Meta prévoit de supprimer 10 % de ses effectifs, soit environ 8 000 employés, tout en renonçant à pourvoir 6 000 recrutements initialement prévus. La maison-mère de Facebook, Instagram et WhatsApp assume de plus en plus clairement un arbitrage simple : réduire la masse salariale pour continuer à financer sa montée en puissance dans l’intelligence artificielle.

La réduction d’effectifs s’inscrit dans une stratégie où Mark Zuckerberg consacre des sommes importantes aux talents, aux infrastructures et aux produits nécessaires au développement de modèles de langage et de chatbots avancés.
Le groupe avait déjà annoncé des dépenses d’investissement record pour cette année, ainsi que plusieurs accords de plusieurs milliards de dollars avec des partenaires de l’IA. En interne, les salariés ont aussi été encouragés à utiliser des agents IA pour coder et accomplir d’autres tâches, ce qui replace les suppressions de postes dans une réorganisation plus large des priorités.
La décision a été annoncée aujourd’hui dans une note interne adressée aux employés et relayée par Bloomberg. Les licenciements doivent intervenir le 20 mai et Meta ne recrutera pas non plus pour 6 000 postes restés ouverts.
La note a été rédigée par Janelle Gale, directrice des ressources humaines, qui relie explicitement ce plan aux autres dépenses du groupe.

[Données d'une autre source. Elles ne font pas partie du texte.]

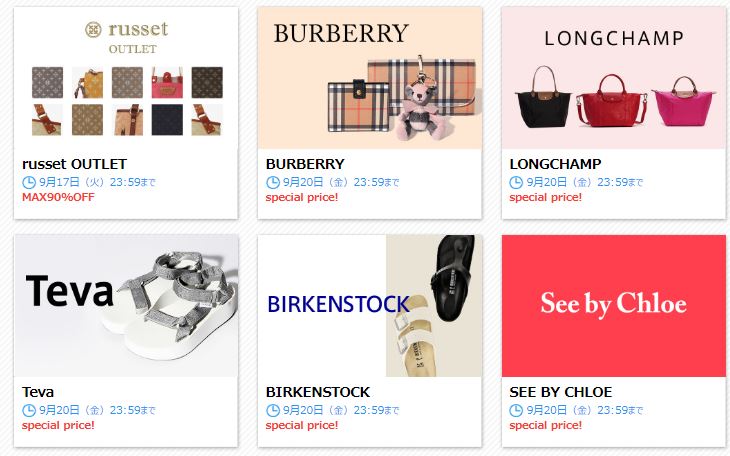
Task: Click special price! under BIRKENSTOCK
Action: point(302,425)
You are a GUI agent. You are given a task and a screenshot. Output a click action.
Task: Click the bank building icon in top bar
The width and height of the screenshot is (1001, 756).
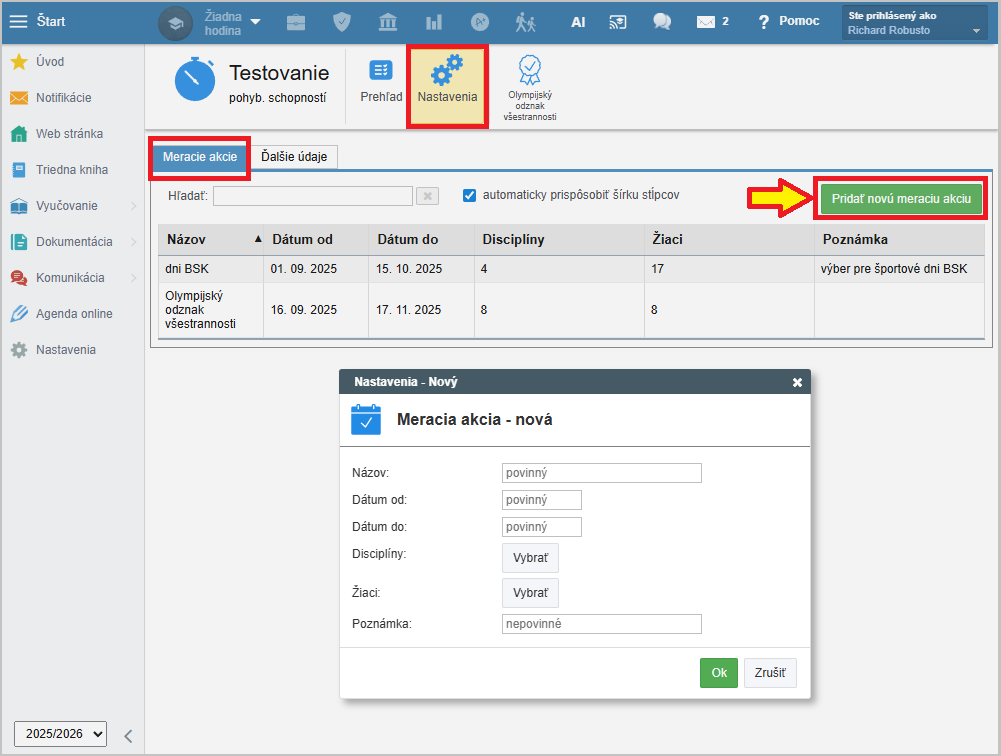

Elle écrit : « Nous prenons cette mesure dans le cadre de nos efforts continus visant à améliorer l’efficacité de la gestion de l’entreprise et à compenser les autres investissements que nous réalisons ».
Cet arbitrage confirme que Meta ne cherche pas seulement à ralentir les embauches. L’entreprise réduit à la fois ses équipes existantes et ses capacités de recrutement futures pour dégager plus de marge autour de ses investissements IA.
Un climat déjà tendu chez Meta
Les salariés de Meta redoutaient depuis des mois de nouvelles coupes, après des réductions déjà engagées dans Reality Labs et d’autres équipes. Janelle Gale reconnaît d’ailleurs que cette annonce est difficile et place tout le monde dans une situation d’incertitude.
Meta comptait près de 79 000 salariés au début de l’année. Ce nouveau plan intervient en outre juste avant la publication des résultats du premier trimestre, prévue la semaine prochaine.
Le mouvement dépasse enfin le seul cas de Meta. D’autres grands groupes technologiques ajustent aussi leurs effectifs alors que les dépenses liées à l’IA explosent, Microsoft ayant lui aussi proposé aujourd’hui des départs volontaires à des milliers de salariés aux États-Unis.